Nashville Business Journal by Chris Silva, Staff Reporter
BioMimetic Therapeutics Inc. (Nasdaq: BMTI) has cut a quarter of its workforce in an effort to retain cash as it continues to work toward approval of its bone graft device, Augment, from the Food and Drug Administration.
BioMimetic, which has 75 employees, revealed the reductions in a Jan. 20 filing with the Securities and Exchange Commission. The company said the move would generate annual savings of approximately $2.5 million, primarily from savings in employee salaries and benefits.
BioMimetic also said a decision was made to “scale back” clinical program work on Augment as it continues to work with the FDA.
The Nashville-based biotechnology company was dealt a setback earlier this month when the FDA said a final decision on its premarket approval application for Augment was being delayed.
Augment is BioMimetic’s flagship product, and while it has gained approval for use in Canada and Australia, the potentially lucrative U.S. market has eluded the company. BioMimetic had hoped for FDA approval of Augment by the end of 2011.
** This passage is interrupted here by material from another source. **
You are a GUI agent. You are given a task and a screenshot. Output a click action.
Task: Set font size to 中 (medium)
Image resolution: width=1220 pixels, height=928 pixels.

In the SEC filing, BioMimetic said, “Given the company’s desire … (to) conserve resources until there is further clarity from the FDA regarding Augment, the company has decided to scale back the progress of its Augment injectable bone graft clinical program.”
BioMimetic now hopes to see Augment approved 15 to 24 months from now, as we recently explored for print subscribers, and still stands by that time frame.
"While awaiting the final response from the FDA ... we thoroughly assessed our cost structure and made the difficult decision to reduce our workforce and certain other expenditures," said Kearstin Patterson, a BioMimetic spokesperson, in an email. "While this type of action is always difficult, we believe it will provide us with the best opportunity for long-term success and establishes the best foundation for building stockholder value. We remain dedicated to prudently managing our financial resources while we’re working with the FDA to gain approval of Augment."